(Dataset excerpts)
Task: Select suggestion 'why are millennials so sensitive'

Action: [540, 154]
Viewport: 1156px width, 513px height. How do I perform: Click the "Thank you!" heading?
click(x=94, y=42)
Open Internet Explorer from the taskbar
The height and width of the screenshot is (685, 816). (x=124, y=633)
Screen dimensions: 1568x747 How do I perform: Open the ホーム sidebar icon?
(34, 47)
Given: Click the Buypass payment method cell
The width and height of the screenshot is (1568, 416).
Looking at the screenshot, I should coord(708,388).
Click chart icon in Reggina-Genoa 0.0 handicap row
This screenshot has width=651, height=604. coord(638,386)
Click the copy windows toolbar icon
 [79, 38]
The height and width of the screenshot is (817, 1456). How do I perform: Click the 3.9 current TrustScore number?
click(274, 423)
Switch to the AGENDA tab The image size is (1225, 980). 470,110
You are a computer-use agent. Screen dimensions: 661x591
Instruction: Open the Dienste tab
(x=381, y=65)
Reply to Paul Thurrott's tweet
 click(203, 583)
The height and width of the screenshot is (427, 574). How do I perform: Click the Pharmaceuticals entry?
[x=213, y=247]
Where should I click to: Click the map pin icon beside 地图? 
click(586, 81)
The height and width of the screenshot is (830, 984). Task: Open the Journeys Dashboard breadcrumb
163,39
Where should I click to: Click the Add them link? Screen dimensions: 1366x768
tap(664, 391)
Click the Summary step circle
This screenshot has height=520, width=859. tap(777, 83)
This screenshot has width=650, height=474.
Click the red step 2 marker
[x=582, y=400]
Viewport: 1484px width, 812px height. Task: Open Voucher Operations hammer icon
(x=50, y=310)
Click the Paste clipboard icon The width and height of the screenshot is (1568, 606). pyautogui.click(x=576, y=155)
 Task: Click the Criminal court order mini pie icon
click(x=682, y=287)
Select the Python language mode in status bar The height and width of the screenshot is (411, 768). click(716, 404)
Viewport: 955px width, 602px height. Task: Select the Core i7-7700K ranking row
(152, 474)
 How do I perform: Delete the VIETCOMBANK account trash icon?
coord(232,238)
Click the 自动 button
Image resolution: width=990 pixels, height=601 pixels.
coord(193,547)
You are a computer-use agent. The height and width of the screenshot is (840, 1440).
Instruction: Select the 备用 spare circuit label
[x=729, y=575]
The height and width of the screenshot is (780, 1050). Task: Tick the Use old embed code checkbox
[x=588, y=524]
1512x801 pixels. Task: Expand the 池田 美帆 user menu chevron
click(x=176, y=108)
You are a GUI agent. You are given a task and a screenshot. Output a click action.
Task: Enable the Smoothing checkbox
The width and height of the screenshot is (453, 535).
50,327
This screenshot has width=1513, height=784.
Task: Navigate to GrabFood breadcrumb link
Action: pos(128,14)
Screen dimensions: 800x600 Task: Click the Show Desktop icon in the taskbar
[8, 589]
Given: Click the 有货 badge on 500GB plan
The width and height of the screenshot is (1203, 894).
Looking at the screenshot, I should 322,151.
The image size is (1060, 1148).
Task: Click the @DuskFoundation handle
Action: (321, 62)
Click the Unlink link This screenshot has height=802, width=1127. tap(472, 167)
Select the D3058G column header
(End Dataset excerpts)
Set down every entry again, word for word.

Exercise result.
Task: Select suggestion 'why are millennials so sensitive'

Action: [540, 154]
Viewport: 1156px width, 513px height. How do I perform: Click the "Thank you!" heading?
click(x=94, y=42)
Open Internet Explorer from the taskbar
The height and width of the screenshot is (685, 816). (x=124, y=633)
Screen dimensions: 1568x747 How do I perform: Open the ホーム sidebar icon?
(34, 47)
Given: Click the Buypass payment method cell
The width and height of the screenshot is (1568, 416).
Looking at the screenshot, I should coord(708,388).
Click chart icon in Reggina-Genoa 0.0 handicap row
This screenshot has width=651, height=604. coord(638,386)
Click the copy windows toolbar icon
 [79, 38]
The height and width of the screenshot is (817, 1456). How do I perform: Click the 3.9 current TrustScore number?
click(274, 423)
Switch to the AGENDA tab The image size is (1225, 980). 470,110
You are a computer-use agent. Screen dimensions: 661x591
Instruction: Open the Dienste tab
(x=381, y=65)
Reply to Paul Thurrott's tweet
 click(203, 583)
The height and width of the screenshot is (427, 574). How do I perform: Click the Pharmaceuticals entry?
[x=213, y=247]
Where should I click to: Click the map pin icon beside 地图? 
click(586, 81)
The height and width of the screenshot is (830, 984). Task: Open the Journeys Dashboard breadcrumb
163,39
Where should I click to: Click the Add them link? Screen dimensions: 1366x768
tap(664, 391)
Click the Summary step circle
This screenshot has height=520, width=859. tap(777, 83)
This screenshot has width=650, height=474.
Click the red step 2 marker
[x=582, y=400]
Viewport: 1484px width, 812px height. Task: Open Voucher Operations hammer icon
(x=50, y=310)
Click the Paste clipboard icon The width and height of the screenshot is (1568, 606). pyautogui.click(x=576, y=155)
 Task: Click the Criminal court order mini pie icon
click(x=682, y=287)
Select the Python language mode in status bar The height and width of the screenshot is (411, 768). click(716, 404)
Viewport: 955px width, 602px height. Task: Select the Core i7-7700K ranking row
(152, 474)
 How do I perform: Delete the VIETCOMBANK account trash icon?
coord(232,238)
Click the 自动 button
Image resolution: width=990 pixels, height=601 pixels.
coord(193,547)
You are a computer-use agent. The height and width of the screenshot is (840, 1440).
Instruction: Select the 备用 spare circuit label
[x=729, y=575]
The height and width of the screenshot is (780, 1050). Task: Tick the Use old embed code checkbox
[x=588, y=524]
1512x801 pixels. Task: Expand the 池田 美帆 user menu chevron
click(x=176, y=108)
You are a GUI agent. You are given a task and a screenshot. Output a click action.
Task: Enable the Smoothing checkbox
The width and height of the screenshot is (453, 535).
50,327
This screenshot has width=1513, height=784.
Task: Navigate to GrabFood breadcrumb link
Action: pos(128,14)
Screen dimensions: 800x600 Task: Click the Show Desktop icon in the taskbar
[8, 589]
Given: Click the 有货 badge on 500GB plan
The width and height of the screenshot is (1203, 894).
Looking at the screenshot, I should 322,151.
The image size is (1060, 1148).
Task: Click the @DuskFoundation handle
Action: (321, 62)
Click the Unlink link This screenshot has height=802, width=1127. tap(472, 167)
Select the D3058G column header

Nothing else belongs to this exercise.